------ Input records

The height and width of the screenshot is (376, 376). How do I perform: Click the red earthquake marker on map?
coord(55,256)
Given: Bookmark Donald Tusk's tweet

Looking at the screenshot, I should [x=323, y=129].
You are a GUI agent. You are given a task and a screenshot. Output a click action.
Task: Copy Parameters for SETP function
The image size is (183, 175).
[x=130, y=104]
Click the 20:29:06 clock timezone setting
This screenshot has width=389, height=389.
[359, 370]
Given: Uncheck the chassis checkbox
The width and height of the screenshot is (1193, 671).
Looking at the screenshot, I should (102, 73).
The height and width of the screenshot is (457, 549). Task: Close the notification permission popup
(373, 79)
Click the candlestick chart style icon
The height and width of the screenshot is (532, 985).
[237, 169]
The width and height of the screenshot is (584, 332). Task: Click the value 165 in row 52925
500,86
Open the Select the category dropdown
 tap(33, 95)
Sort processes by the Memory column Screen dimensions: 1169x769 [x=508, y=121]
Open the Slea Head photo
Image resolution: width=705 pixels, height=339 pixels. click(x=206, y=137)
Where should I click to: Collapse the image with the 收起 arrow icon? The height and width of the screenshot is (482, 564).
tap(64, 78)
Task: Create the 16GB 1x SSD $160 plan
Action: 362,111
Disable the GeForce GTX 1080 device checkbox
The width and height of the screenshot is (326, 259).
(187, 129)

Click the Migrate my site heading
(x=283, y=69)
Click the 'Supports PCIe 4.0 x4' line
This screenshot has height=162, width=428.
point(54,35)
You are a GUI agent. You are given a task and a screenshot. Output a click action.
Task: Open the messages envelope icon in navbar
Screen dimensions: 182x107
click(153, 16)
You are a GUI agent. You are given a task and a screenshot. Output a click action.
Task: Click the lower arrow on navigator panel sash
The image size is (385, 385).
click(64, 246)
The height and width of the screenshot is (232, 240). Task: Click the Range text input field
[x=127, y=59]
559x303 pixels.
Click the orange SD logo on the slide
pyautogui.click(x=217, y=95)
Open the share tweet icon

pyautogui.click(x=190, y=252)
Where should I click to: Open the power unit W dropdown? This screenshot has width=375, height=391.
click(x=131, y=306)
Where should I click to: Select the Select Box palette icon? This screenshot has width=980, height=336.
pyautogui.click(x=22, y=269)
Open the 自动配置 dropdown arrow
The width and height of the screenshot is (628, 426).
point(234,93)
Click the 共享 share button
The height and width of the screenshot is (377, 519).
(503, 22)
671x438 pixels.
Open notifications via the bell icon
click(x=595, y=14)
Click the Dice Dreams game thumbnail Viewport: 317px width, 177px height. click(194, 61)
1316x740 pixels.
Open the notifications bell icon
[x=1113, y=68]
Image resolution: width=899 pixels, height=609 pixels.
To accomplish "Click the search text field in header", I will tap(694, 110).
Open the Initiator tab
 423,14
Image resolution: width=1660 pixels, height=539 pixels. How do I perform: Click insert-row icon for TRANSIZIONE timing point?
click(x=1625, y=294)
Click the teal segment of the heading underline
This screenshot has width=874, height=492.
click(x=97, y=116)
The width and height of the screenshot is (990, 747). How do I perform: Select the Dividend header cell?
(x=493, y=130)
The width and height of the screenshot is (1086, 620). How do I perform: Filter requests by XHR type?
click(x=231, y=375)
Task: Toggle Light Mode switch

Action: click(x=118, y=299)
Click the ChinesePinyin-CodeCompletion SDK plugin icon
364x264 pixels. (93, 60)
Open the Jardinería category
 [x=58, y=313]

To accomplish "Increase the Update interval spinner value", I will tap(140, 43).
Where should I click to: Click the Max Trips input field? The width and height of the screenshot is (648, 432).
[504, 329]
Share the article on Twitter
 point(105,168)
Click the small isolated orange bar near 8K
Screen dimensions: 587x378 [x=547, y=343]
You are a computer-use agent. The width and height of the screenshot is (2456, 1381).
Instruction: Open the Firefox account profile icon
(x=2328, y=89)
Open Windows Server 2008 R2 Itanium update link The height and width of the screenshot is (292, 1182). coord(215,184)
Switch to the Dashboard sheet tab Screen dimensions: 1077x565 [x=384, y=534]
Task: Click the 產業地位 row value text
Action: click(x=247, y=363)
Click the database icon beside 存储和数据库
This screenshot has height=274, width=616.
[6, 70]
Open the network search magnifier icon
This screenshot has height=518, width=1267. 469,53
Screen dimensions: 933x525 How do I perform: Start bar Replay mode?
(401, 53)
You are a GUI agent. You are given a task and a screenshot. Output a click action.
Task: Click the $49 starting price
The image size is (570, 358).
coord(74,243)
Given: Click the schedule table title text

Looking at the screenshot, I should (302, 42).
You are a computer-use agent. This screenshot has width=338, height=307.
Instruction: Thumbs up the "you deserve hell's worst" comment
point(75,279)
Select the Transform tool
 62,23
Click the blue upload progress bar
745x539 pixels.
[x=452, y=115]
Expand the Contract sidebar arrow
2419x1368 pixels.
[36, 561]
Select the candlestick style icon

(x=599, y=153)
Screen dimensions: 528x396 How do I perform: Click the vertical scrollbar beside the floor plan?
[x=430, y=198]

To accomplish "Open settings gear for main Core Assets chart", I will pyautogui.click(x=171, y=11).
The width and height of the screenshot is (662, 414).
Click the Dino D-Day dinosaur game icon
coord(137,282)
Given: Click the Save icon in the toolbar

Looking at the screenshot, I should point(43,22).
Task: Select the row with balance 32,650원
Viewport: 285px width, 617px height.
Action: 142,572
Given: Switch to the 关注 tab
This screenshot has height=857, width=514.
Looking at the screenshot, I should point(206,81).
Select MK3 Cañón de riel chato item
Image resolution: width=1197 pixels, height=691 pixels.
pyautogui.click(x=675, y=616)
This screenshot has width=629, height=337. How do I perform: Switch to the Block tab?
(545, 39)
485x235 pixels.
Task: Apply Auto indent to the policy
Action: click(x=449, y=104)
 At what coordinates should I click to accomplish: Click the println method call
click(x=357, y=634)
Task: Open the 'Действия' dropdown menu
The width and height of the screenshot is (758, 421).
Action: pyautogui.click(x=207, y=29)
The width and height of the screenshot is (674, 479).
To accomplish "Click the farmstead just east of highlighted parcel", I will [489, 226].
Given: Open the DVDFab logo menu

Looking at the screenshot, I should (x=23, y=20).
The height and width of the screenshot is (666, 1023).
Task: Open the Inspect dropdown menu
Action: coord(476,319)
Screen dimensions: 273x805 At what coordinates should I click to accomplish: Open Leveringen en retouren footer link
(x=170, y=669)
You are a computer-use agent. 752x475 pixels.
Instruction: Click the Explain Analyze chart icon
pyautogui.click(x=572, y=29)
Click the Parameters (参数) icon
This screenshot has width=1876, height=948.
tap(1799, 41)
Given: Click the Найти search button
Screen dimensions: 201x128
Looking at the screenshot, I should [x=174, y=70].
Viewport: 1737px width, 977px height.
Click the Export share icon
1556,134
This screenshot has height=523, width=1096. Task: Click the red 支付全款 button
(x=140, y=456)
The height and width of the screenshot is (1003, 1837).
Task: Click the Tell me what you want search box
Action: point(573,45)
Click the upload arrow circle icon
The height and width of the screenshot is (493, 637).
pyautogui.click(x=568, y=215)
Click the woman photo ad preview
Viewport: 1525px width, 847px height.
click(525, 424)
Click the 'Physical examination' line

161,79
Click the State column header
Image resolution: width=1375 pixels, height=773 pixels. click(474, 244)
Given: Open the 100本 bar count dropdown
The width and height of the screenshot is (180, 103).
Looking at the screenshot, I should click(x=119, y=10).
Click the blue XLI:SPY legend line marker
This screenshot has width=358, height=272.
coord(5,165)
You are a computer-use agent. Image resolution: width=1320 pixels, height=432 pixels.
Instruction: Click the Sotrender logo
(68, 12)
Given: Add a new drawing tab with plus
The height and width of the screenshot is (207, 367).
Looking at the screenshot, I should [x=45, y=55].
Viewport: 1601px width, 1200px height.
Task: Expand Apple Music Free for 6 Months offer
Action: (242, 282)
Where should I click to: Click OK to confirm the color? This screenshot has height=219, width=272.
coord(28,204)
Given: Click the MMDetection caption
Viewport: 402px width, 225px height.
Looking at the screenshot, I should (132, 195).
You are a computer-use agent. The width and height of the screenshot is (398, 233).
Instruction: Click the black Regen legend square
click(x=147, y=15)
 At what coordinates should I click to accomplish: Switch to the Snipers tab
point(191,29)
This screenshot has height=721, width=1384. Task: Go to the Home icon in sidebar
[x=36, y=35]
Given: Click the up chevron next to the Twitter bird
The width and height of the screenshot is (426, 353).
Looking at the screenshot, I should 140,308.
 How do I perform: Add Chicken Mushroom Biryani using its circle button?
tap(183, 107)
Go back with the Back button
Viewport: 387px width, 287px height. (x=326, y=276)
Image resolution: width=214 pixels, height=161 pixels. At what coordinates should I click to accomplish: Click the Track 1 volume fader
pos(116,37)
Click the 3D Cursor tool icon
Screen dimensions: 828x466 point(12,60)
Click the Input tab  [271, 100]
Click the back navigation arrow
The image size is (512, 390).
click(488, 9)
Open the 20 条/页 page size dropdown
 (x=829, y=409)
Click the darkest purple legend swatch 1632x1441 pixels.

------------

- [What you need to do]
Recast the material as a Markdown table with the columns "No." and "Entry," numbering each row and leaving out blank lines. Begin at the line that contains "Given: Click the schedule table title text" and stop after the line that contains "Looking at the screenshot, I should point(206,81).".

- [Final result]
| No. | Entry |
|---|---|
| 1 | Given: Click the schedule table title text |
| 2 | Looking at the screenshot, I should (302, 42). |
| 3 | You are a computer-use agent. This screenshot has width=338, height=307. |
| 4 | Instruction: Thumbs up the "you deserve hell's worst" comment |
| 5 | point(75,279) |
| 6 | Select the Transform tool |
| 7 |  62,23 |
| 8 | Click the blue upload progress bar |
| 9 | 745x539 pixels. |
| 10 | [x=452, y=115] |
| 11 | Expand the Contract sidebar arrow |
| 12 | 2419x1368 pixels. |
| 13 | [36, 561] |
| 14 | Select the candlestick style icon |
| 15 | (x=599, y=153) |
| 16 | Screen dimensions: 528x396 How do I perform: Click the vertical scrollbar beside the floor plan? |
| 17 | [x=430, y=198] |
| 18 | To accomplish "Open settings gear for main Core Assets chart", I will pyautogui.click(x=171, y=11). |
| 19 | The width and height of the screenshot is (662, 414). |
| 20 | Click the Dino D-Day dinosaur game icon |
| 21 | coord(137,282) |
| 22 | Given: Click the Save icon in the toolbar |
| 23 | Looking at the screenshot, I should point(43,22). |
| 24 | Task: Select the row with balance 32,650원 |
| 25 | Viewport: 285px width, 617px height. |
| 26 | Action: 142,572 |
| 27 | Given: Switch to the 关注 tab |
| 28 | This screenshot has height=857, width=514. |
| 29 | Looking at the screenshot, I should point(206,81). |